With Us and For Us
Advent maybe means the arrival of the baby king and our anticipation thereof, but I think for me Advent means that yet another holiday season is about to bear down upon me. It is the whirlwind between Thanksgiving, which is famous for eating, and New Year’s Day, which is famous for (ahem) drinking. It is Santa Claus and trees and reindeer and sleighs and elves and giant furry monsters and nutcrackers dancing. It is the constant swirl of activity and lights and smells and the earnest pleading for me to “Have a Merry Christmas.” It’s the season where I’m told above all else to “enjoy” myself. So in the moments when I’m not enjoying myself, I feel a bit guilty. We are always told, it seems, to be ready for Christmas and yet we never seem to arrive at Christmas.
It’s as if we get prepared in Advent for something that doesn’t actually exist and that we can never experience. It is a waiting for something that, when it arrives, we don’t recognize it.
And maybe we really don’t want what Christmas brings us. Oh, I understand that Christmas is associated with giving, and I have no issue with that. You can be as simple or as splurging as you want, and it’s not something I worry about. And Christmas is associated with community and family and celebrations, and those are all OK.
But the actual Christmas of Christmas—what is that which we are waiting for?
It almost seems anticlimactic when it arrives, when we find out what it is. Christmas is about the arrival of a baby. Not even a holiday celebrated in the early times—the believers mostly talked about Jesus’ life and death and resurrection, not his birth. That was almost a given, that God came to earth to take on our form. (I do hope you realize that before Christmas God and humanity were never united; after Christmas God became permanently entwined with who we are. It’s really quite unique.) But later, as believers thought about it, they came to the conclusion that we could remember the birth of Jesus with as much celebration as we do remember the death and subsequent resurrection of Jesus.
Christmas gives meaning to Easter. The birth of God as a man here on Earth set up the whole journey of God taking up a cross, dying in his body, and being brought back to life.
We think about Christmas as if it has to be more important than it feels to us—as if we should make some feelings occur inside us.
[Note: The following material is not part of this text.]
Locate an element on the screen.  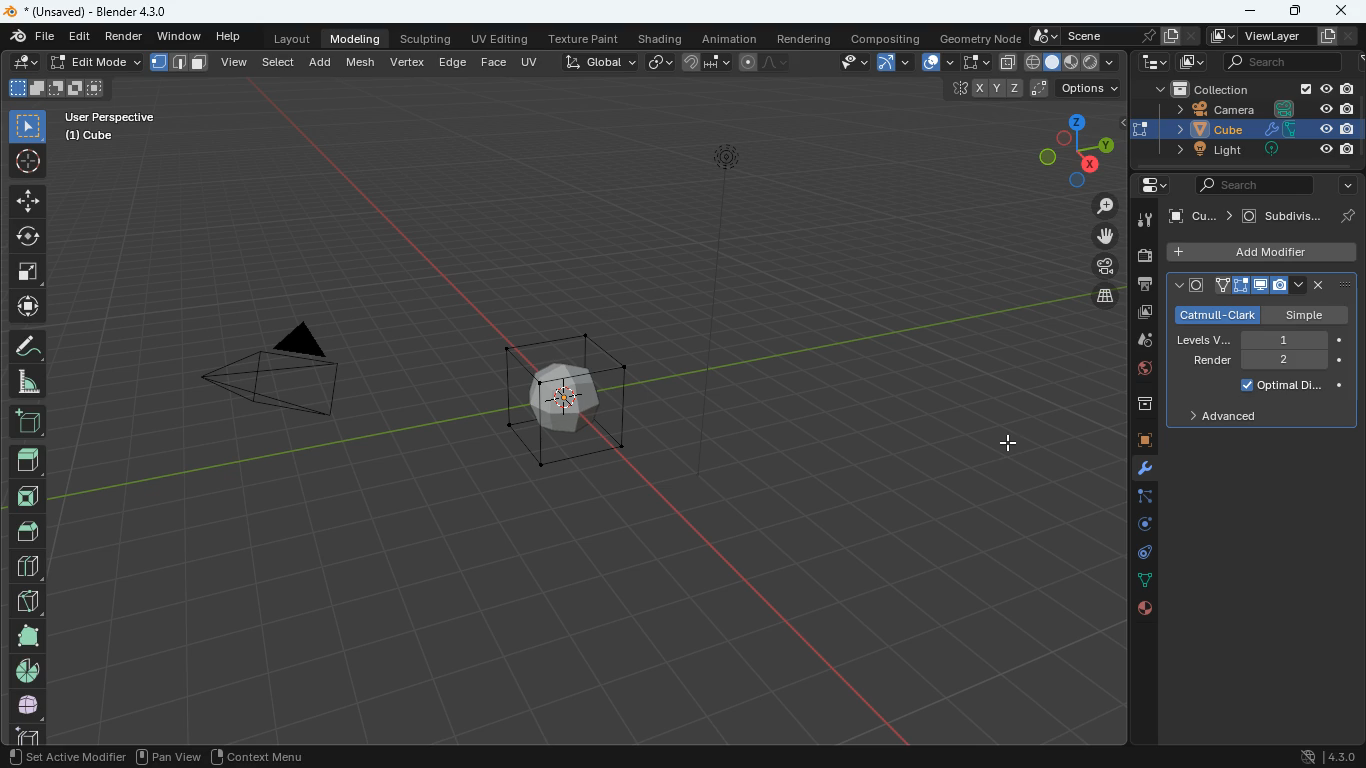
film is located at coordinates (1099, 268).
So when I’m told these amazing things, I feel like I should be more impressed, somehow, and that I should react more strongly.
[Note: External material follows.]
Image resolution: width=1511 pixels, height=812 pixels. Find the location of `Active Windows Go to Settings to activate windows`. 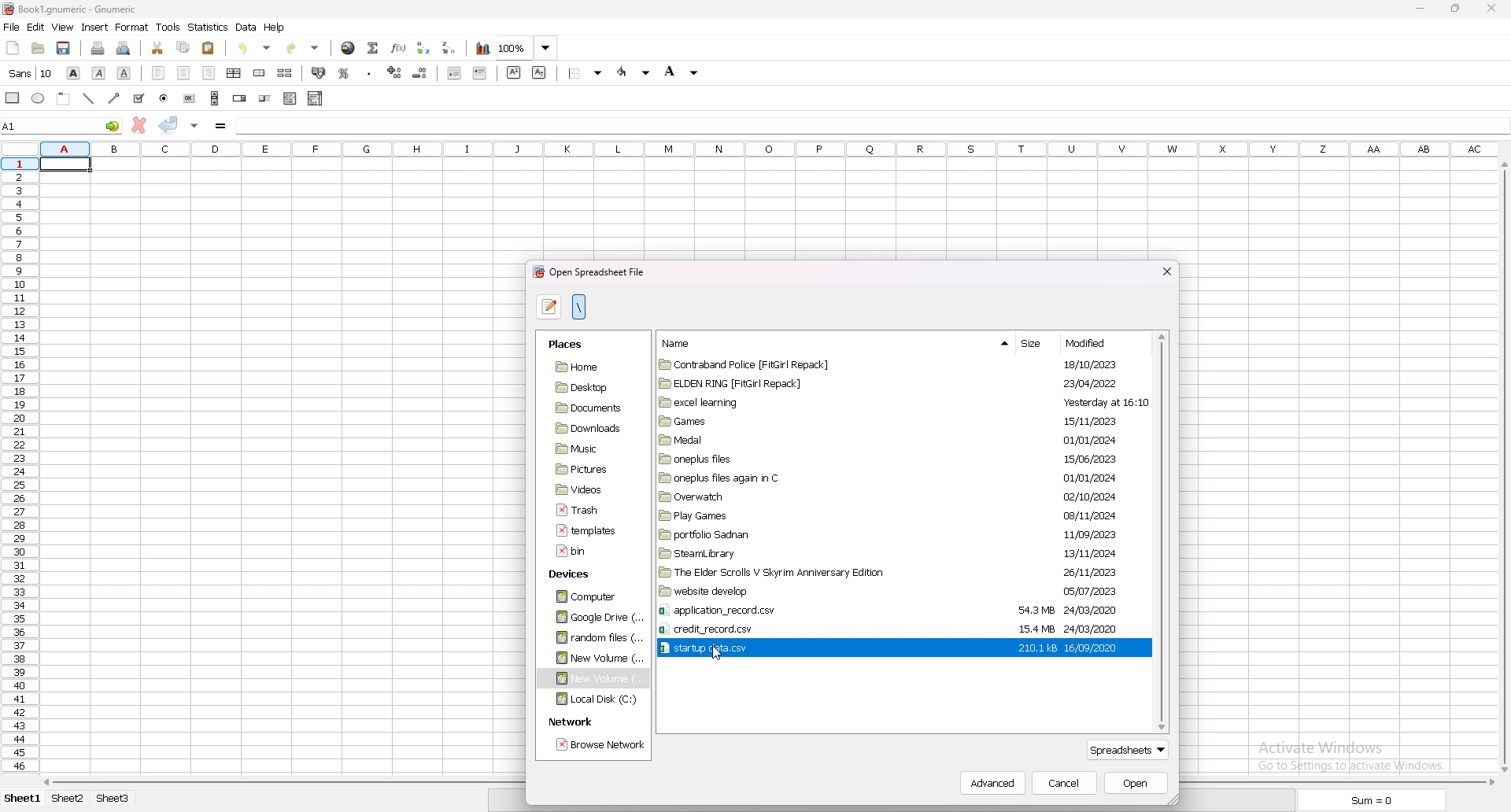

Active Windows Go to Settings to activate windows is located at coordinates (1352, 756).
But—this isn’t what Christmas is about. It’s not about making myself feel something. It’s about simply remembering what happened, thinking about it, and then trying to figure out what it means to me.
If God became man, then he’s like me in how he experiences life. If Jesus cut his finger when a knife blade slipped while making furniture—then he experienced the same pain I do. (And as he was “tempted in all ways except without sin,” he felt the same urge I do to calm my nerves by shouting certain words—but with Jesus he might have been tempted to call out “Me, Me!” But I digress…)
He had to be fully and completely human. All the same restrictions and misunderstandings. All the same failed relationships and hopes. All the same disappointments with people, all the same good advice handed out to people who never, ever listened. All the same frustrations and challenges and joys and even the feeling that happiness would always pass away.
So Christmas isn’t just about a baby in a crib. It isn’t just about kings and gold and angels and songs. That’s just the celebration of the actual birth.
Christmas is about God coming down and becoming someone just like us. Someone who is God-sized and man-sized. Someone who retained all his love and mercy and hope, and yet became a man limited by his body and his surroundings.
And Advent can then go from being something I work myself up to feel something about to the wonderful assurance of this reminder that yes, God understands me because he once came down from heaven.
God is not only for us, he is with us.